Sobre educação, medo e liberdade
Exceto pelo necessário domínio da matéria que ensinava (Português), e no saber fazer também, nunca me apeguei a ideia de autoridade em sala de aula. Nunca me dei bem com isso. Como professor, nunca coube nada em mim além do querer saber ensinar.
Continuo,
por exemplo, sendo radicalmente contra a ideia de autoridade que transfere ao
professor a competência de pôr ordem na sala. Isso foge totalmente a minha
compreensão do que é ser professor. Quem sabe foi por isso que, depois de muito
tempo (porque não punha ordem na sala) me acusaram de indisciplina um dia.
Convenhamos
(ou não): todo professor tem mesmo o direito de ter orgulho de ser professor, e
deixar isso bem claro (sem falsa moral nem modéstia, porque senão
desparecemos). Mas é preciso não cair na tentação do engodo do poder de autoridade que nos seduz todo o tempo: “Sou eu quem manda aqui, ouviram? ”. Nem por medo,
nem por pressão.
Saber
ser professor eu diria é saber ensinar que, numa relação ensino-aprendizagem,
ninguém manda. Muito menos ele, o professor. Quem manda é a combinação do
querer ensinar com o querer aprender do outro. Se eu quero ensinar, devo me
compor como quem quer ensinar. Se eu quero aprender, devo me compor para
aprender.
É
provável que muitos dos colegas professores se sirvam, em dado momento, dessa
aparente competência de autoridade para pôr (ou impor) ordem em sala. Mas,
creio eu, se assim fazem (se ainda assim fazem), fazem apenas por desespero
diante da falta do querer aprender do outro. Não como estratégia
didático-pedagógica.
Porque,
no fundo, todos sabem que não funciona. Todos sabemos que o efeito surtido de
toda autoridade (mesmo a de aparência), pode frustrar as expectativas: pode ser
de medo e não de respeito (o não esperado e o esperado, respectivamente)

Material fornecido —

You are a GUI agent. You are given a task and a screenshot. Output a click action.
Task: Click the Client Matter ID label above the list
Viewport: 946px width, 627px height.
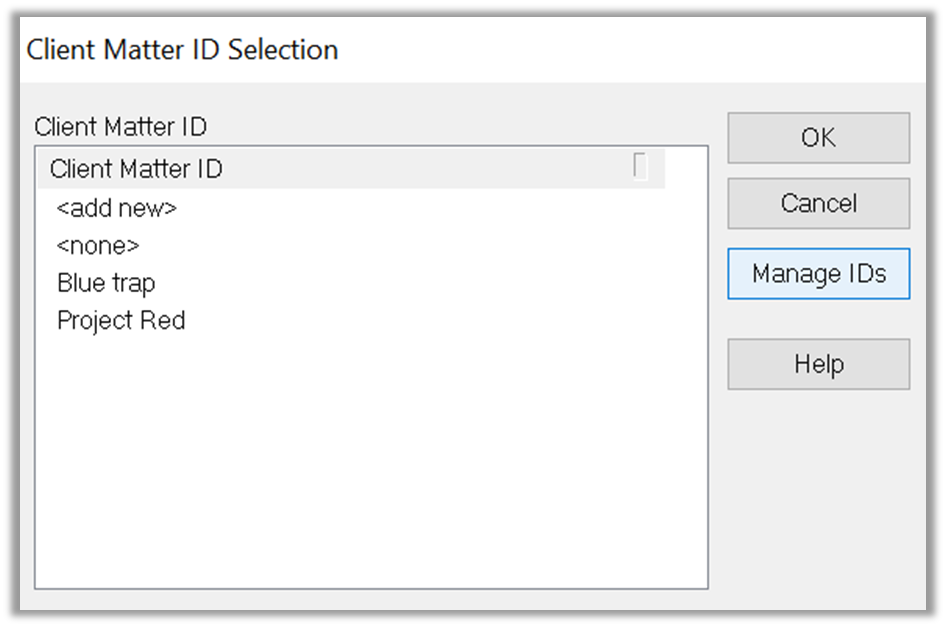click(120, 127)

Enunciado —
No texto sobre educação, medo e liberdade, que matéria ensinava quem escreve? Responda usando somente o texto.

Resolução —
Português.